El Tribunal Supremo estadounidense falló este viernes a favor de que el Gobierno de Donald Trump pueda retirar la protección legal temporal concedida por la anterior Administración de Joe Biden a 532.000 migrantes procedentes de Venezuela, Cuba, Nicaragua y Haití.

La máxima corte estadounidense ha concedido la solicitud de emergencia cursada por el Departamento de Seguridad Nacional con un voto de siete magistrados a favor y dos en contra: las liberales Sonia Sotomayor y Ketanji Brown Jackson.

La Administración Trump estaba tratando de impugnar un fallo de una jueza federal -que queda por ahora sin efecto- del estado de Massachusetts que consideró que el Gobierno no podía anular este «parole humanitario», que permitía a estas 532.000 personas vivir y trabajar de manera provisional en EE.UU., sin analizar el procedimiento caso por caso.
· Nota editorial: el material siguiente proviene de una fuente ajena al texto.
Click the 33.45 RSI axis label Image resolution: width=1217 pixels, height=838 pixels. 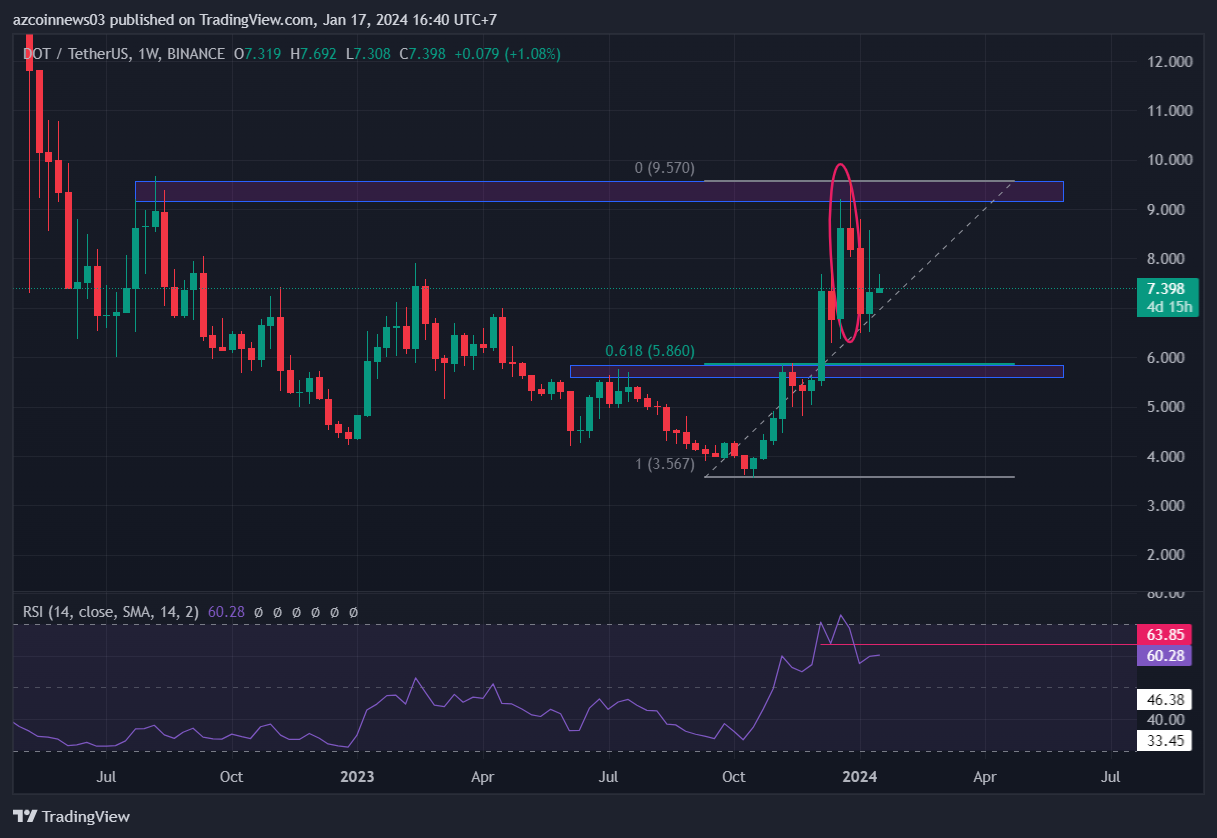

En el escrito de desacuerdo, Brown Jackson considera que «el tribunal literalmente ha hecho una chapuza con su dictamen hoy».

Defensores de los inmigrantes condenaron la decisión del Supremo de EE.UU., calificando el fallo como «la mayor deslegalización» migratoria en la historia moderna del país.

En febrero pasado las organizaciones Justice Action Center y Human Rights First presentaron una demanda en nombre de los beneficiarios del programa conocido como CHNV y sus patrocinadores, junto con la organización Haitian Bridge Alliance, para detener la decisión de Trump de poner fin al beneficio.

La decisión de hoy representa «la mayor deslegalización de este tipo en la era moderna», declaró este viernes en un comunicado Karen Tumlin, directora de Justice Action Center.